İLK DERECE MAHKEMESİ KARARININ ÖZETİ: Mahkemece, davacı adına tescilli markalar ve tescil işlemleri devam eden marka başvurularının esas unsurunun “…” ibaresi olduğu, anılan ibarenin davalının fiili markasal kullanımlarının esas unsurunu oluşturan “…” ibaresi ile görsel ve işitsel anlamda ayırt edilemeyecek derecede benzer bulunduğu, davalının yalnızca … … ve tedavi alanında faaliyet gösterdiği, bu faaliyetleri kapsamında tedavi ve teşhise yönelik, testler de dahil bir kısım yöntemler kullandığı, bu hali ile davalının markasal kullanımlarının gerçekleştiği hizmetlerin … … ve tedavi olarak somutlaştırılabileceği, anılan hizmetler ile davacı markalarının kapsamında yer alan mal ve hizmetler arasında benzerlik bulunmadığı, davacının yayıncılık faaliyetleri kapsamında … alanında kitaplar da yayınlamasının sınıfsal farklılığı ortadan kaldıracak nitelikte olmadığı, zira söz konusu durumda, davacı markalarının yayıncılık faaliyeti ile ilişkilendirilebileceği, yoksa … teşhis ve tedavi yöntemlerinde davacı markalarının kullanıldığının ve koruma kapsamı altında olduğunun söylenemeyeceği, bunun yanında davalının … … ve tedavi amacıyla danışanlarına ve hastalarına uygulamış olduğu testlerin de eğitim ve öğretim faaliyeti kapsamında değerlendirilmesinin mümkün olmadığı, zira bu testlerin teşhis sürecinin bir parçası olup herhangi bir eğitici ya da öğretici amaca yönelik gerçekleştirilmediği, sınıfsal benzerliğin bulunmaması nedeni ile davacıya ait “…” ibareli tescilli markalar ile davalıya ait “…” ibaresinin markasal kullanımı nedeni ile ilgili tüketici nezdinde karıştırılma ihtimalinin meydana gelebileceğinin söylenemeyeceği, davacı her ne kadar tescilli markalarının tanınmış markalar olduğunu iddia etmişse de bir şahsa veya teşebbüse sıkı bir şekilde matufiyet, garanti, kalite, kuvvetli reklam, yaygın bir dağıtım sistemine bağlı, müşteri, akraba, dost, düşman ayrımı yapılmadan coğrafi sınır, kültür, yaş farkı gözetilmeksizin aynı çevredeki insanlar tarafından refleks halinde ortaya çıkan bir çağrışım olarak tarif edilebilecek tanınmış marka olduğuna ilişkin ispata elverişli yeterli delil bulunmadığı, davalının kötüniyetli olduğuna ilişkin somut olgu ya da olayların bulunmadığı , davalının fiili kullanımlarının davacının marka hakkına tecavüz ve haksız rekabet oluşturmadığı gerekçesiyle davanın reddine karar verilmiştir.
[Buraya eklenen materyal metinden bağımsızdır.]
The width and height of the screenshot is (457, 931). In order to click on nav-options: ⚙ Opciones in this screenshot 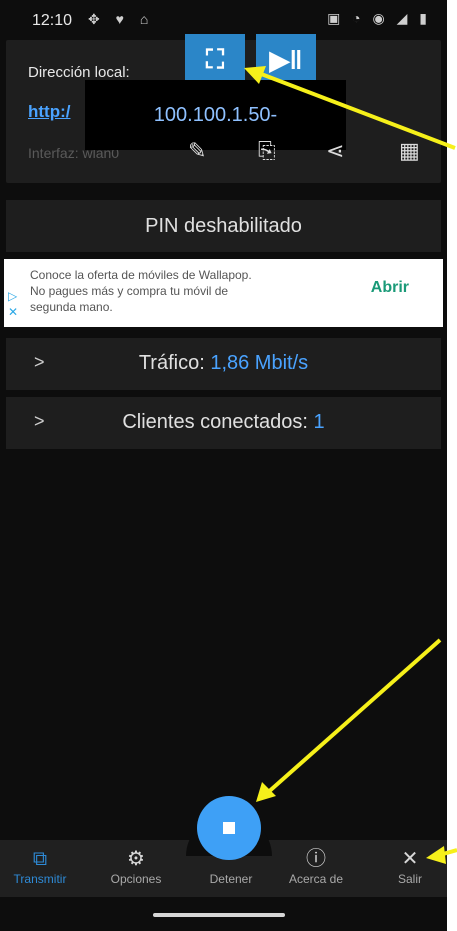, I will do `click(136, 868)`.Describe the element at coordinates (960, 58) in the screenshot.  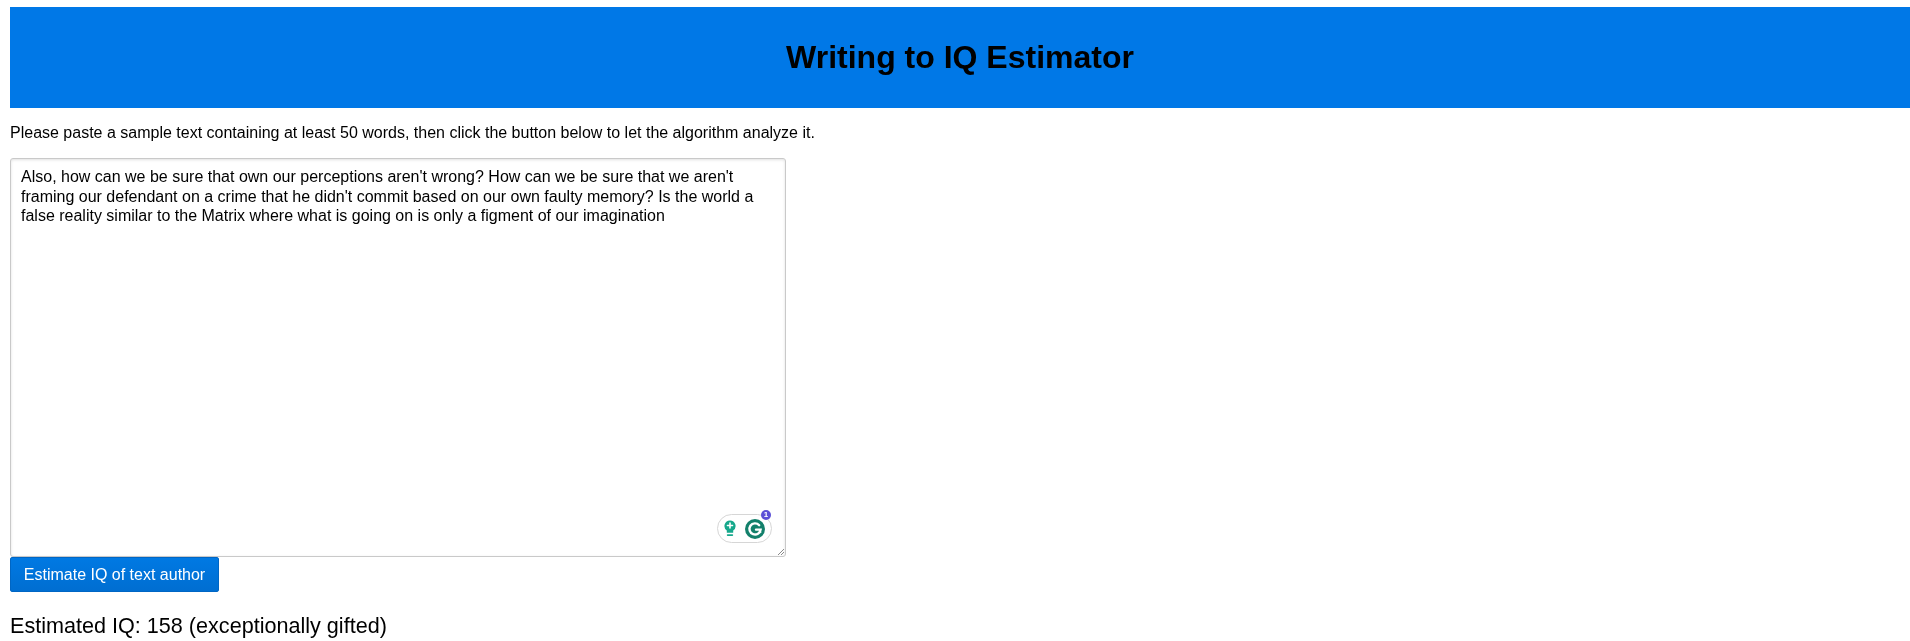
I see `page-title: Writing to IQ Estimator` at that location.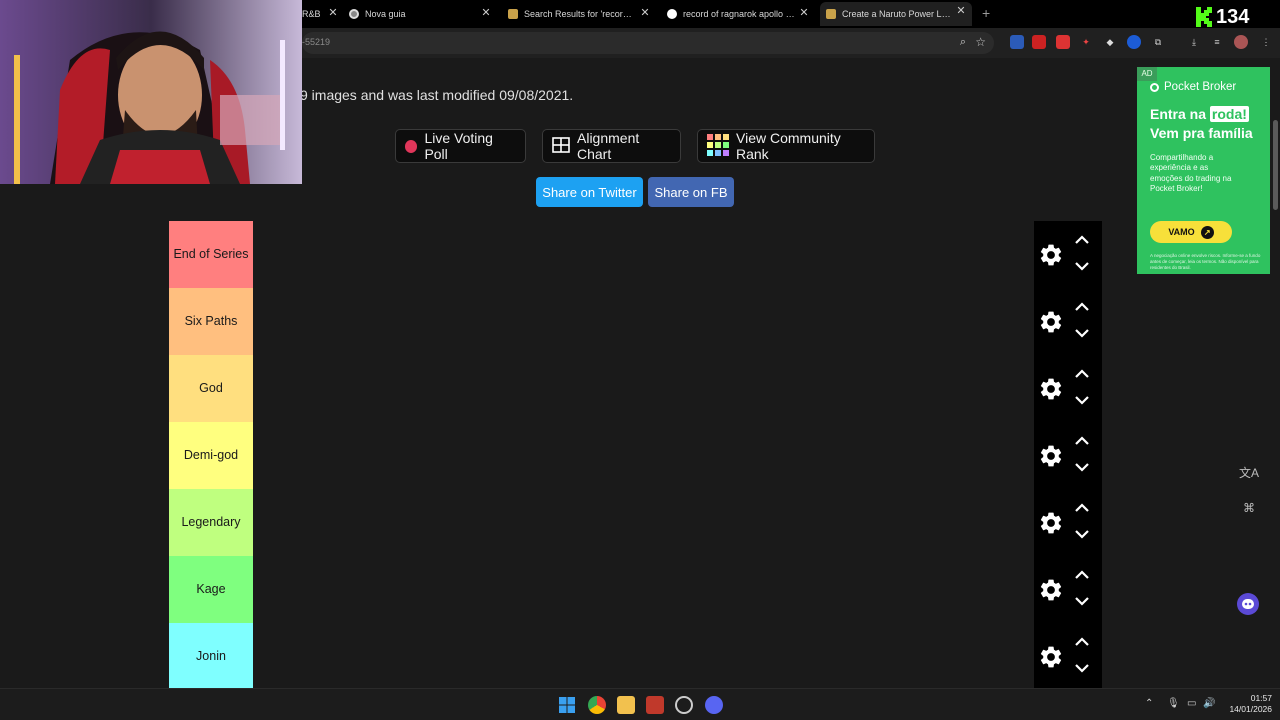 This screenshot has width=1280, height=720. What do you see at coordinates (1174, 704) in the screenshot?
I see `microphone-icon: 🎙` at bounding box center [1174, 704].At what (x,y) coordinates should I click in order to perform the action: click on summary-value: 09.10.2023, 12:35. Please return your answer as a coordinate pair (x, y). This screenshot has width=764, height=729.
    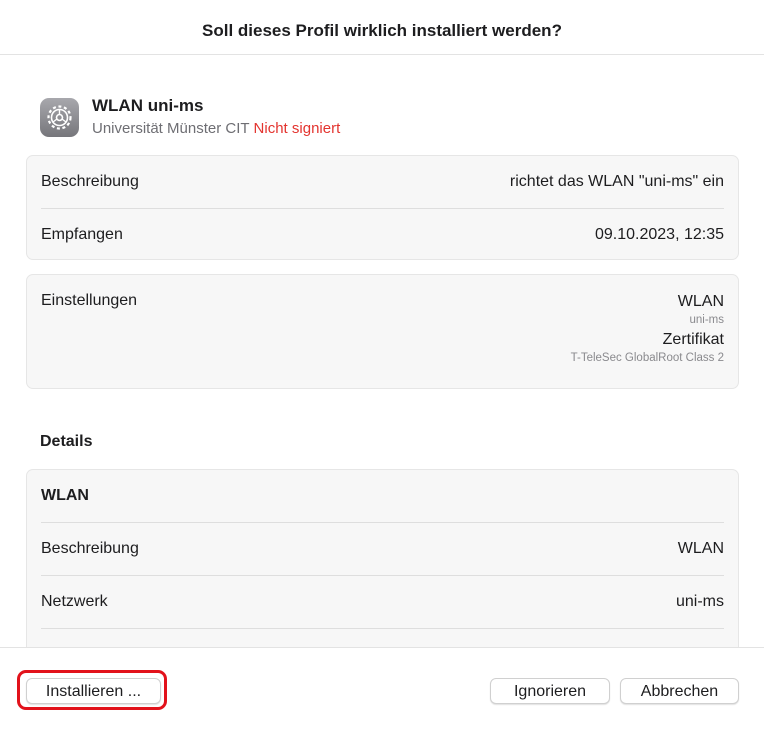
    Looking at the image, I should click on (659, 234).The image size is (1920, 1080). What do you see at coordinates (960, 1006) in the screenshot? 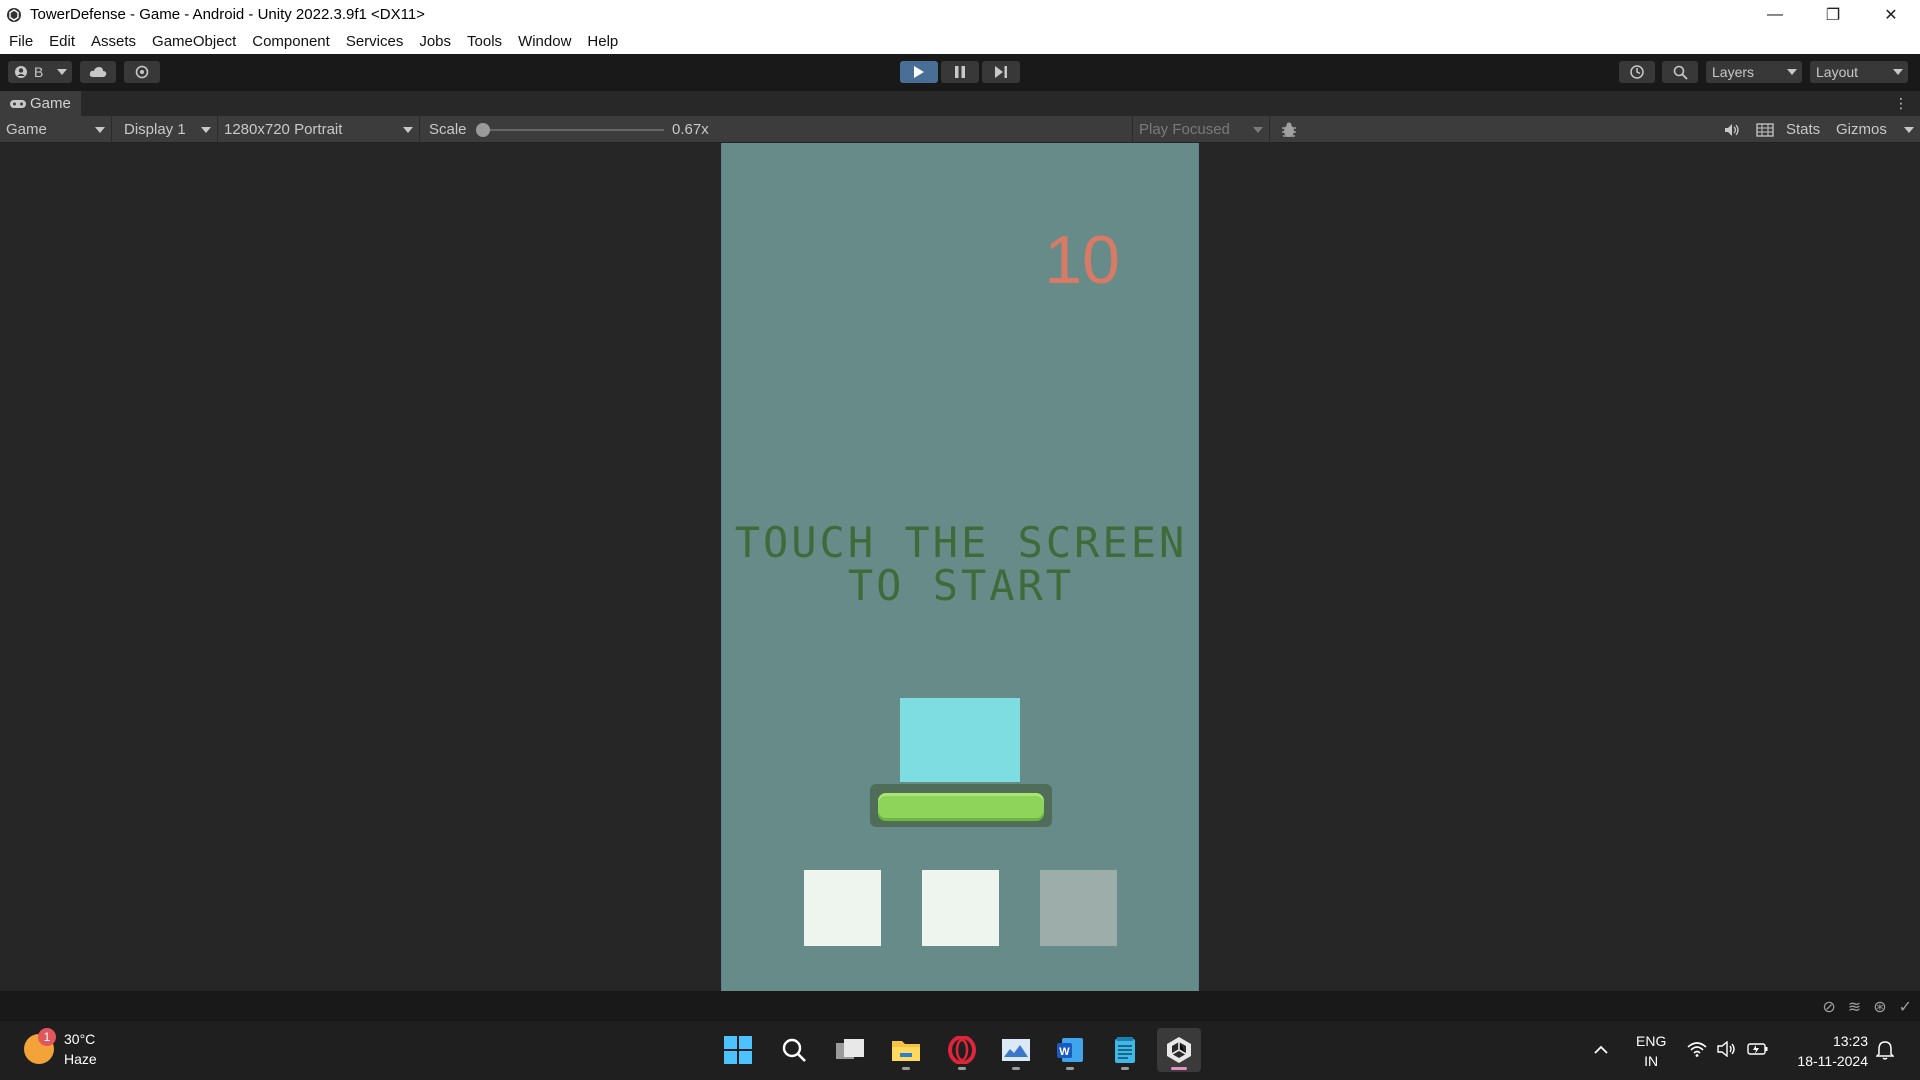
I see `editor-status-bar: ⊘ ≋ ⊛ ✓` at bounding box center [960, 1006]. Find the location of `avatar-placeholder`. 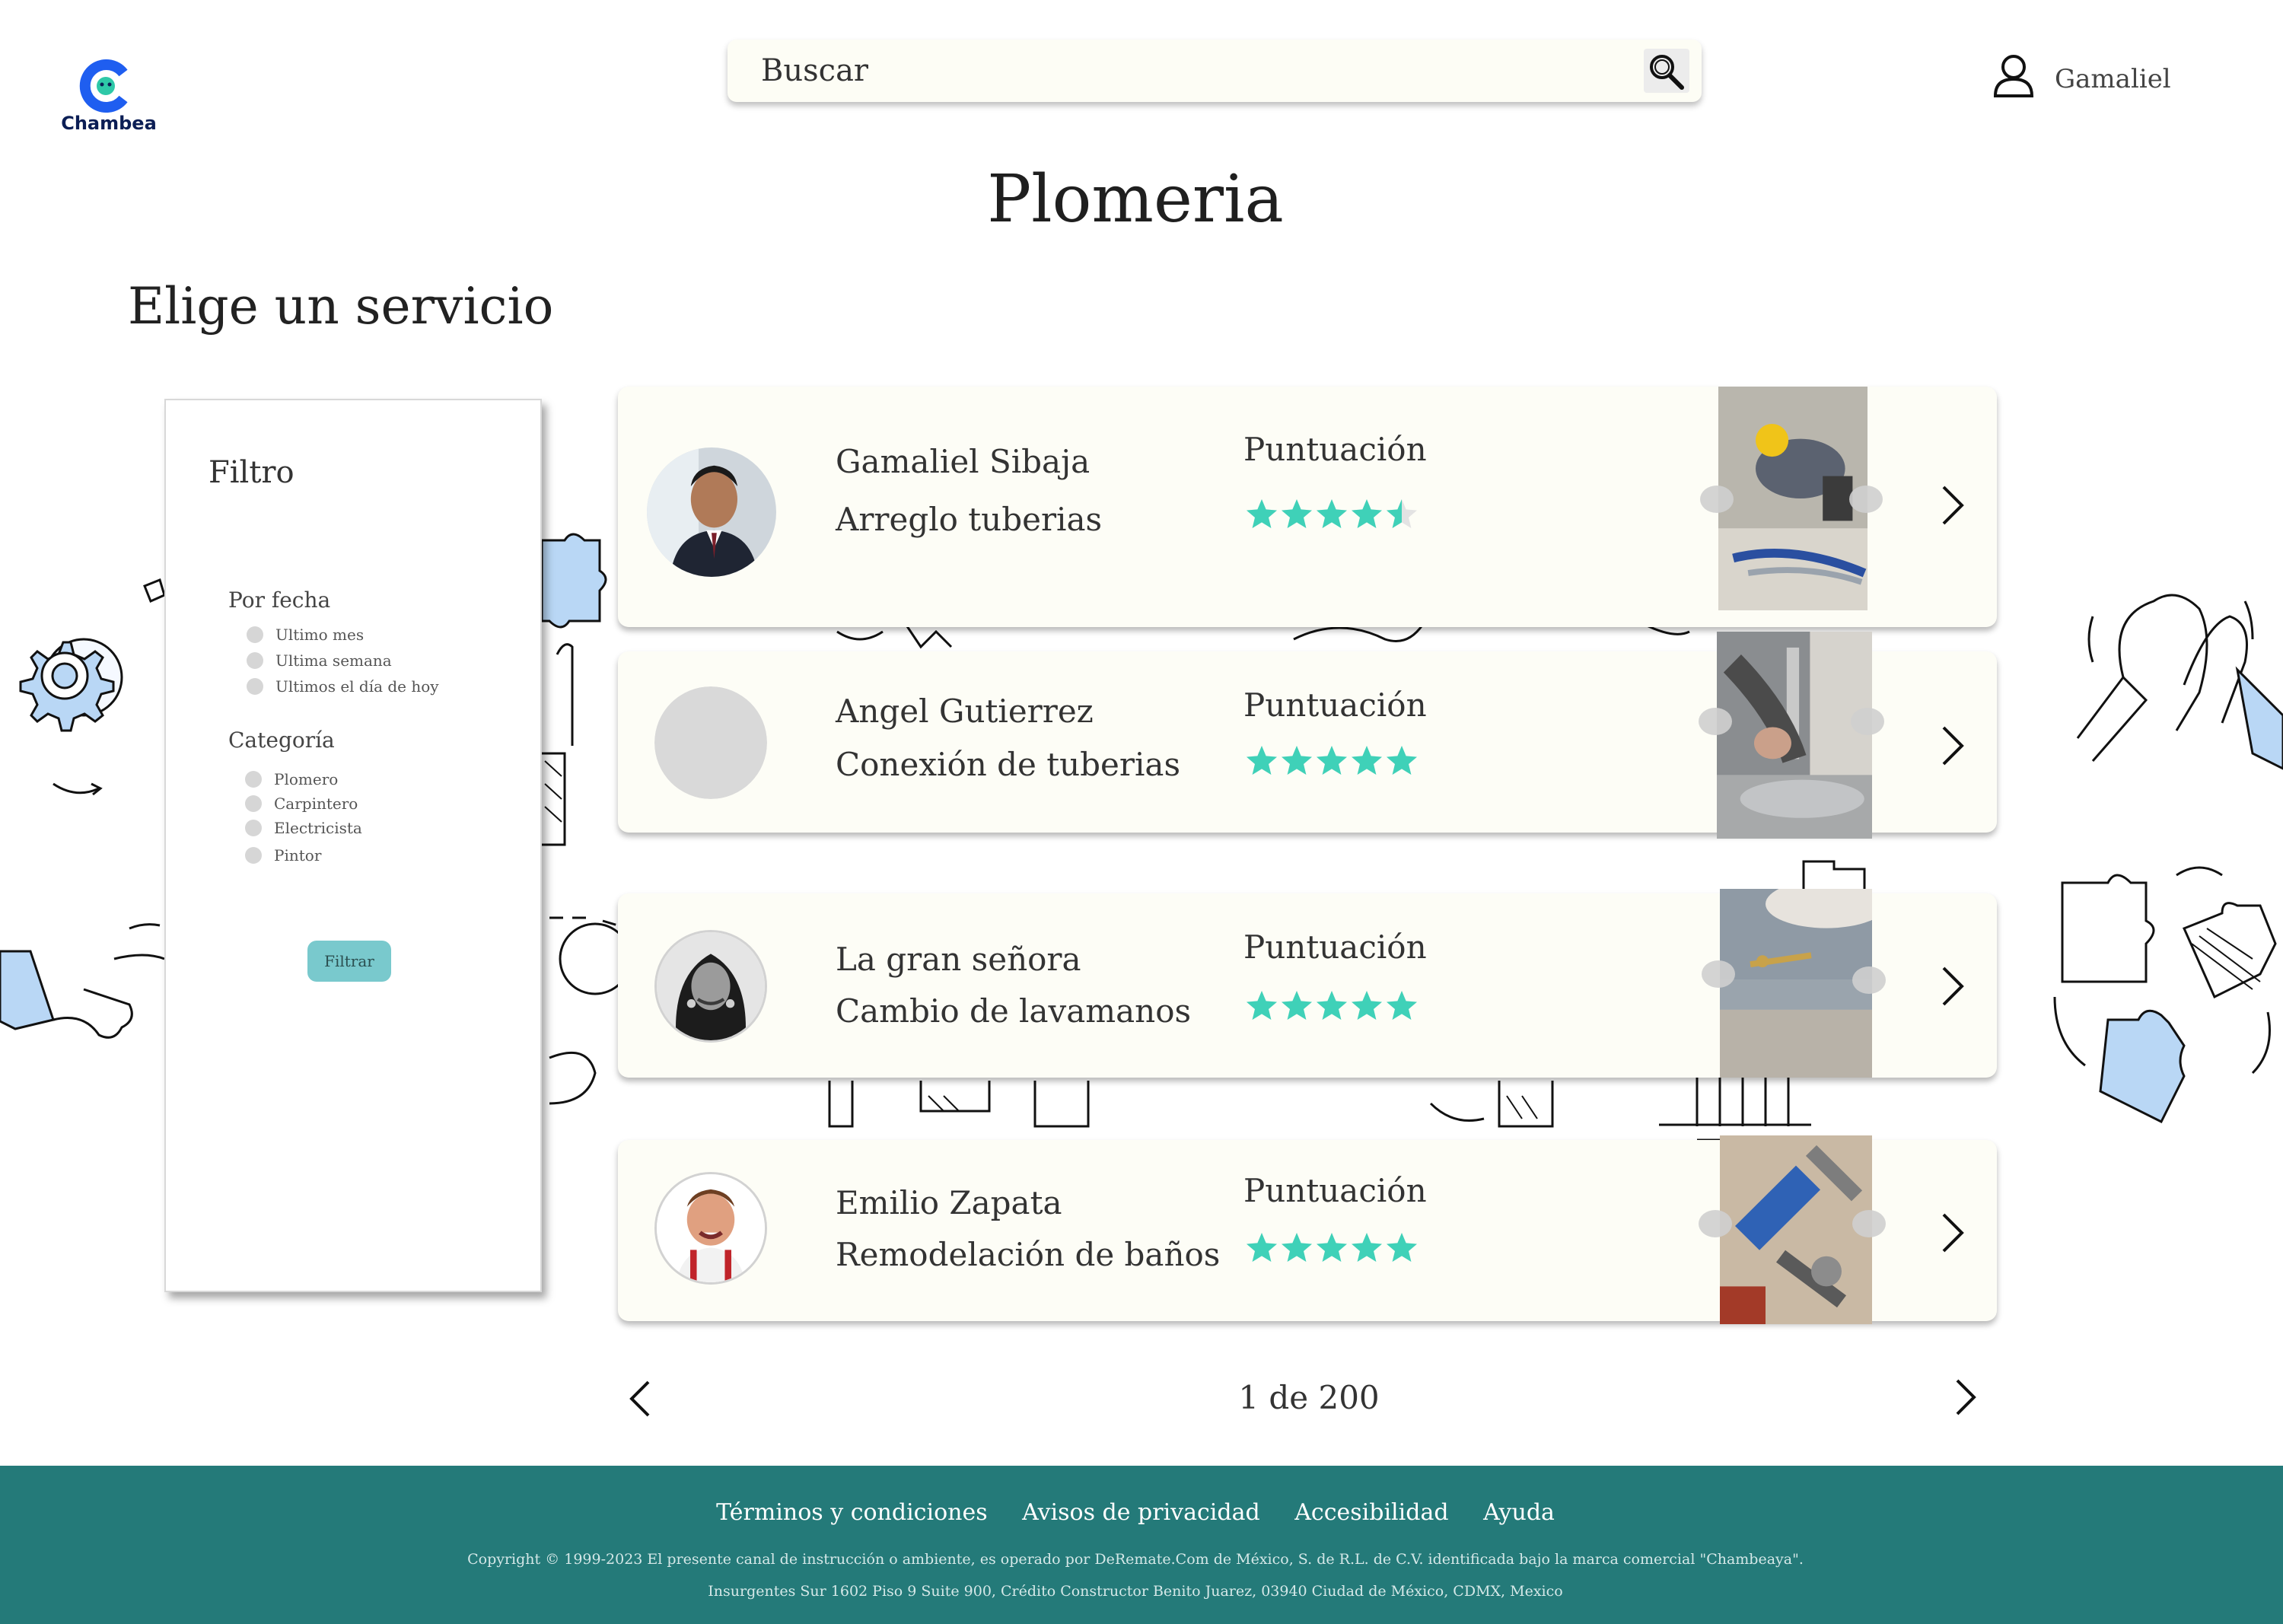

avatar-placeholder is located at coordinates (710, 742).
İLERİ SÜRÜLEN İSTİNAF SEBEPLERİ: Davacı vekili, mahkemece alınan bilirkişi raporuyla müvekkiline ait “…” ibareli markalar ile davalının “…” ibareli kullanımları arasında ayır edilemeyecek derece benzerlik bulunduğunun tespit edildiğini, davalının internet üzerinden yayıncılık faaliyetinde bulunduğunu ve “…” ibaresini markasal olarak kullandığını, anılan ibarenin bir tedavi teşhis yöntemi olmadığını ileri sürerek ilk derece mahkemesi kararının kaldırılarak davanın kabulüne karar verilmesini istemiştir.

GEREKÇE : Dava, marka hakkına tecavüz ve haksız rekabetin tespiti, men’i, ref’i ve hükmün ilanı istemlerine ilişkindir.
İnceleme, 6100 sayılı HMK’nın 355. madde hükmü uyarınca istinaf dilekçesinde belirtilen sebeplerle sınırlı olarak ve kamu düzenine aykırı hususların olup olmadığı gözetilerek yapılmıştır.
Dosya kapsamı, mevcut delil durumu ve ileri sürülen istinaf sebepleri dikkate alındığında mahkemenin vakıa ve hukuki değerlendirmesinde usul ve esas yönünden yasaya aykırılık bulunmadığı, davacının “…” asıl unsurlu markalarının 16., 35., 38., 40., 41. ve 42. sınıf mal ve hizmetlerde tescilli olduğu, davalının “…” ibareli fiili kullanımlarının ise davacının markalarının tescil kapsamında yer almayan … danışmalık ve tedavi hizmetlerine ilişkin bulunduğu, davalının … … ve tedavi amacıyla danışanlarına ve hastalarına uygulamış olduğu test, anket ve diğer yöntemler ile internet sitesinde gerçekleştirdiği faaliyetlerin yayıncılık hizmeti kapsamında değerlendirilemeyeceği, davacı marklarının tanınmış olduğunun da ispatlanamadığı, bu durumda davalının dava konusu fiili kullanımları ile davacı markaları arasında karıştırılma ya da ilişkilendirilme ihtimalinin bulunduğundan söz edilemeyeceğinden ilk derece mahkemesinin davalının fiili kullanımlarının davacının marka hakkına tecavüz ve haksız rekabet teşkil etmediği yönündeki kabulünde bir isabetsizlik bulunmadığı anlaşılmakla, davacı vekilinin istinaf başvurusunun esas yönünden reddine dair hüküm kurmak gerekmiştir.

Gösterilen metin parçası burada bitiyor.